## DATA SUPPLIED
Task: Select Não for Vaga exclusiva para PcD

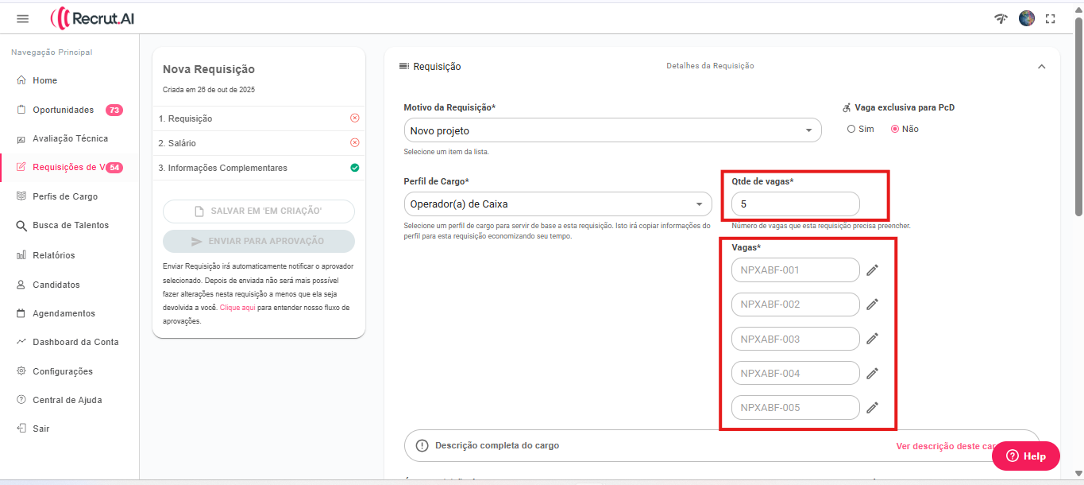Action: [x=895, y=129]
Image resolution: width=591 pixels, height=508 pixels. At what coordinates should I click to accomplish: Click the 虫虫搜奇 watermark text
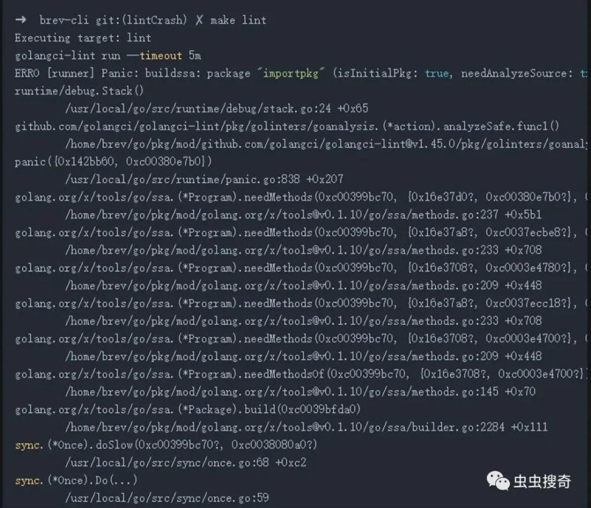click(x=542, y=481)
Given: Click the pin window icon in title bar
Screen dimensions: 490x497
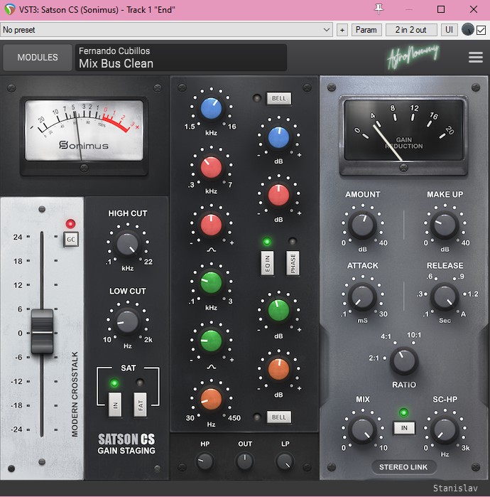Looking at the screenshot, I should (379, 9).
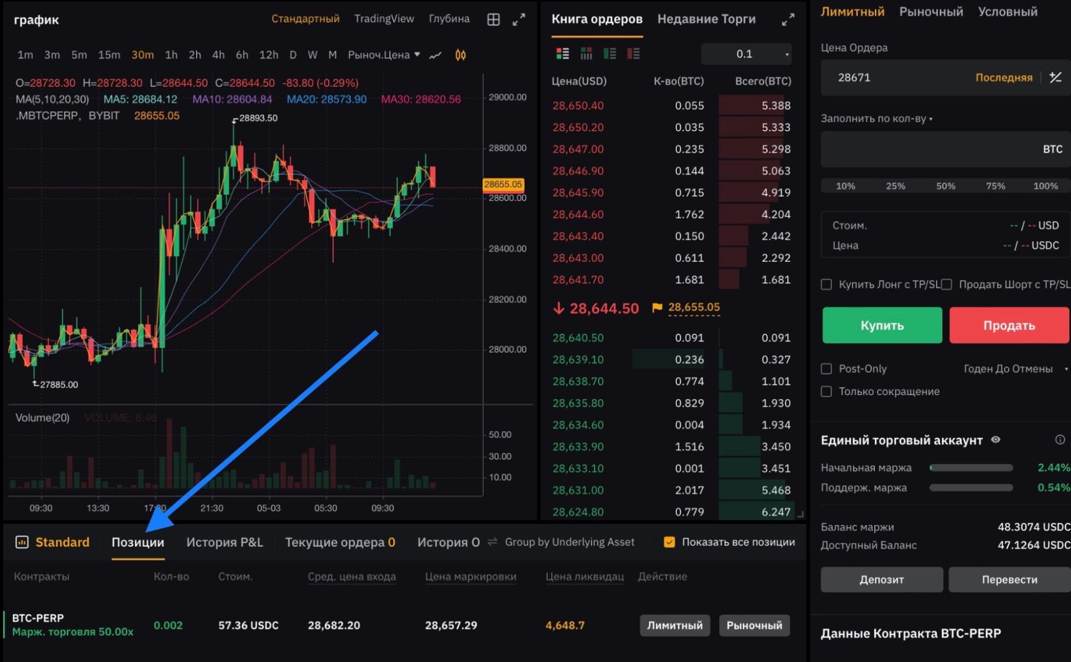1071x662 pixels.
Task: Toggle account balance visibility eye
Action: [x=995, y=440]
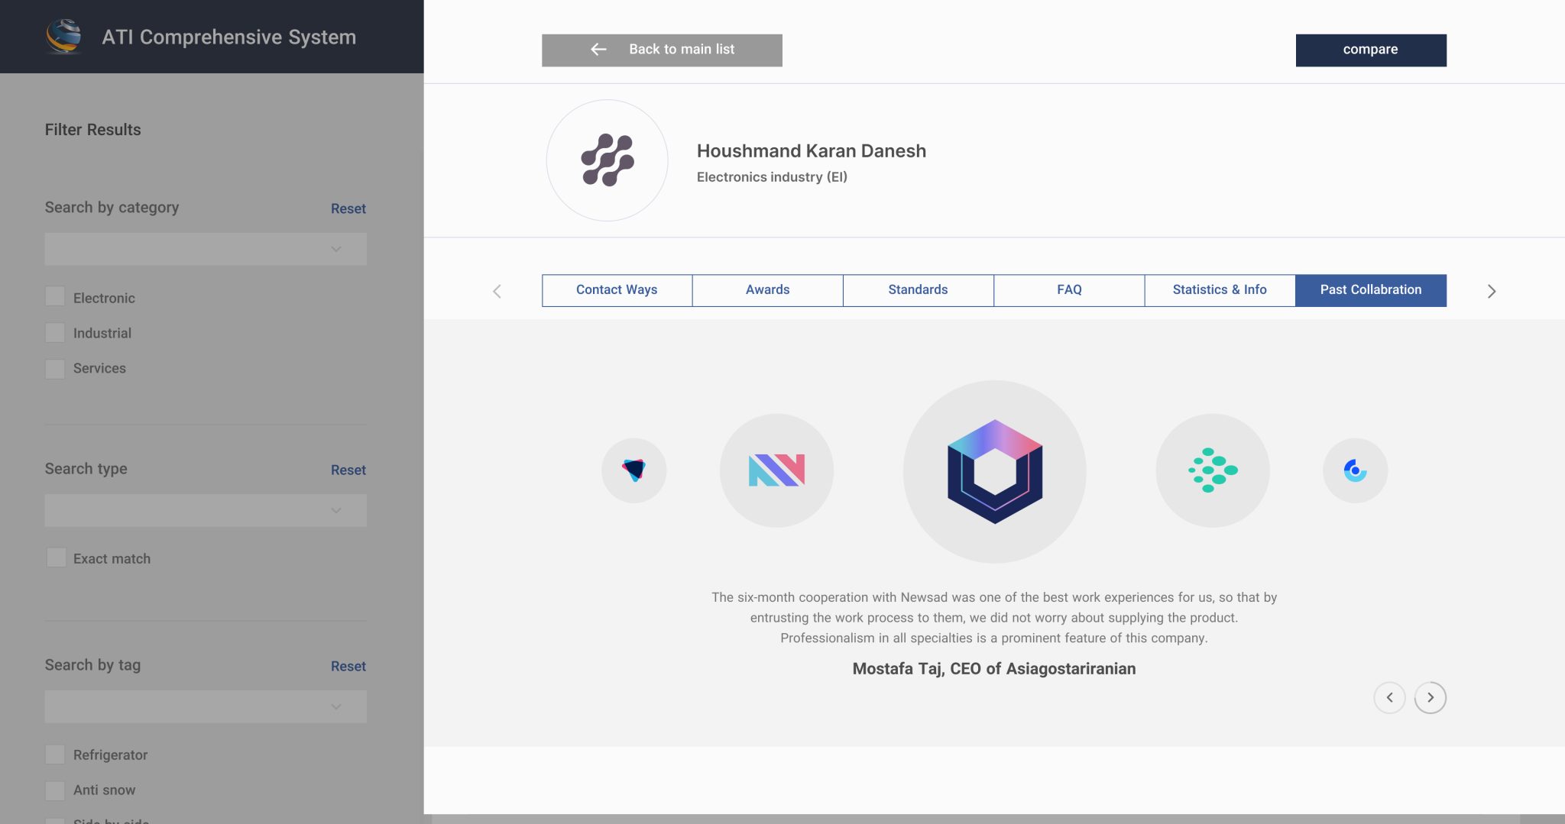
Task: Go to next testimonial with circled arrow
Action: point(1430,697)
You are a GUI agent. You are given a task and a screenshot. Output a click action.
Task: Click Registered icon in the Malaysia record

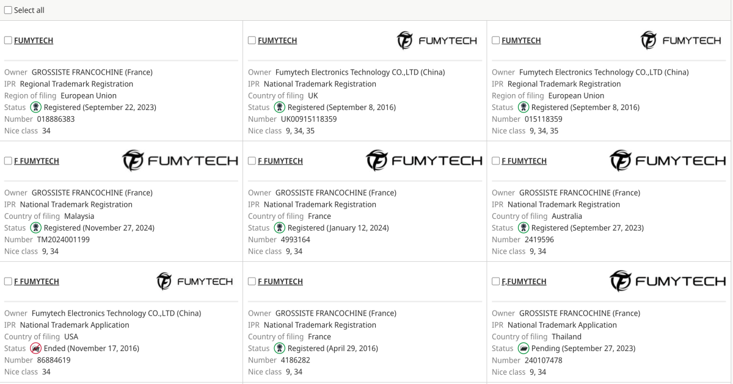(35, 228)
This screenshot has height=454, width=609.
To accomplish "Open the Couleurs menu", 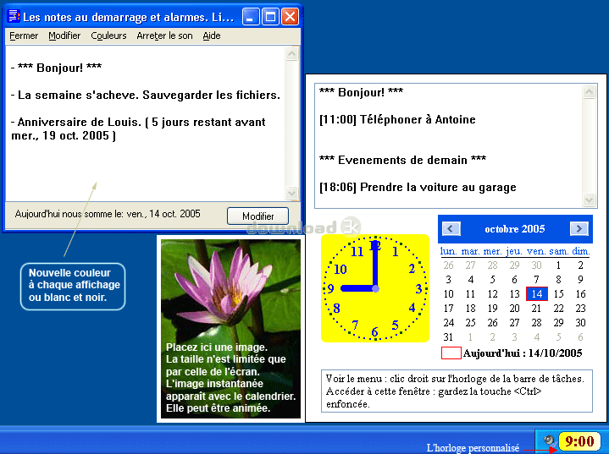I will click(x=108, y=36).
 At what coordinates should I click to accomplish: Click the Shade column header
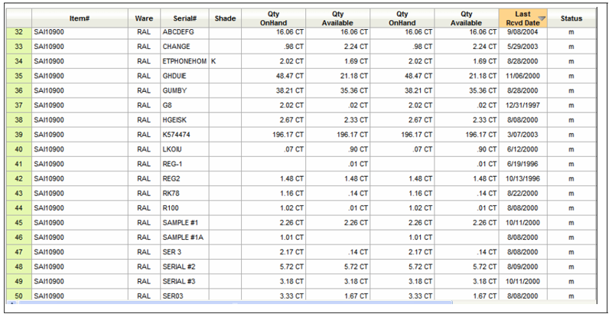(225, 18)
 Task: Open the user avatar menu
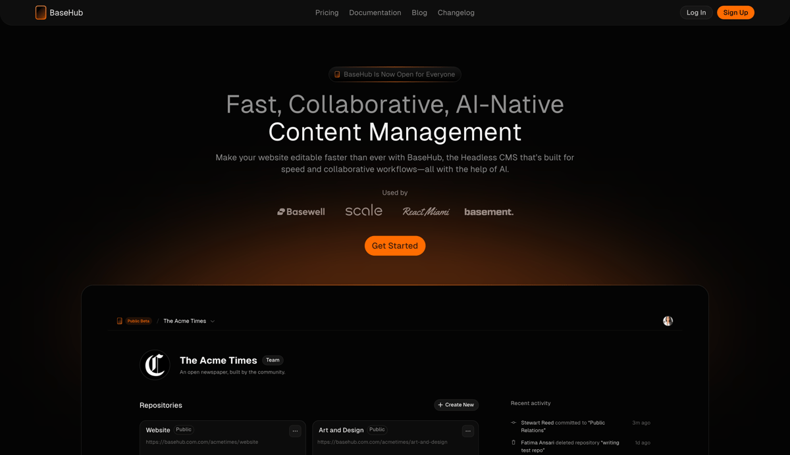tap(668, 320)
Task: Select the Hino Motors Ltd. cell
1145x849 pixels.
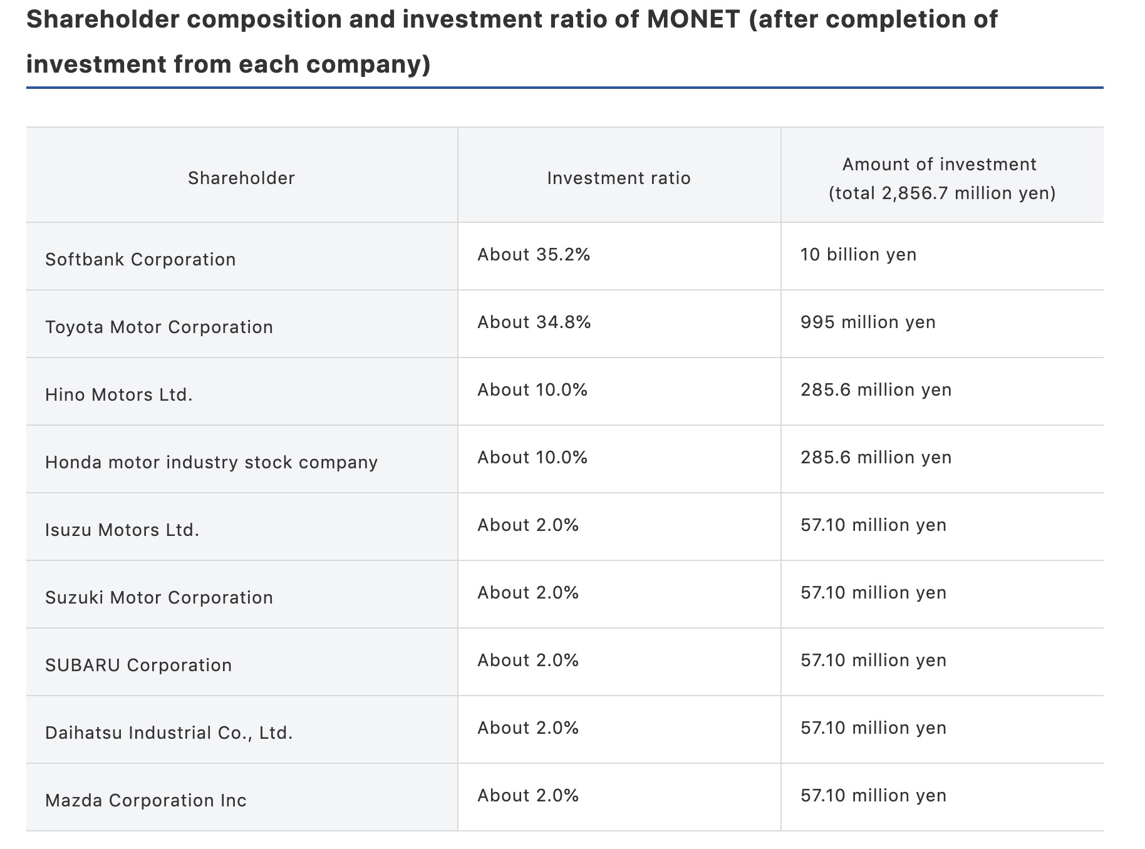Action: [119, 394]
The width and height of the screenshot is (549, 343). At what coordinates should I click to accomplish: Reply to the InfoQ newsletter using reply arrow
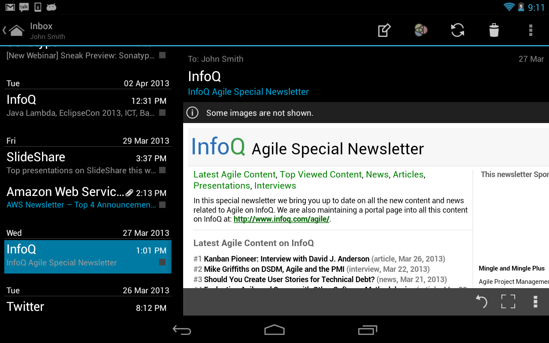pyautogui.click(x=481, y=301)
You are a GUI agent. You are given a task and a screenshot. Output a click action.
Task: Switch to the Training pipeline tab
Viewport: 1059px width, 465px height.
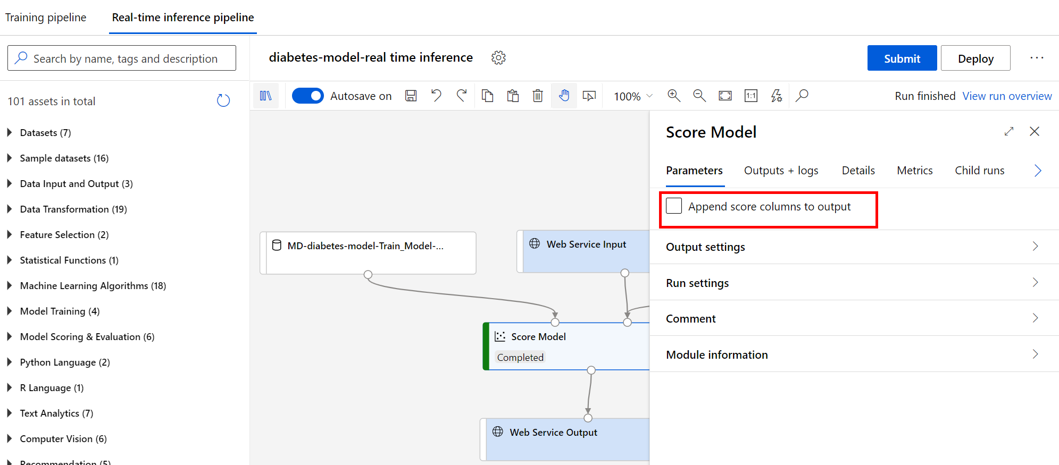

## TO DO
The lines from the one containing "Task: Switch to the Training pipeline tab" up to and including the last line of the material above are to be given again exactly; any pictures are dropped.

## PROBLEM SOLUTION
Task: Switch to the Training pipeline tab
Viewport: 1059px width, 465px height.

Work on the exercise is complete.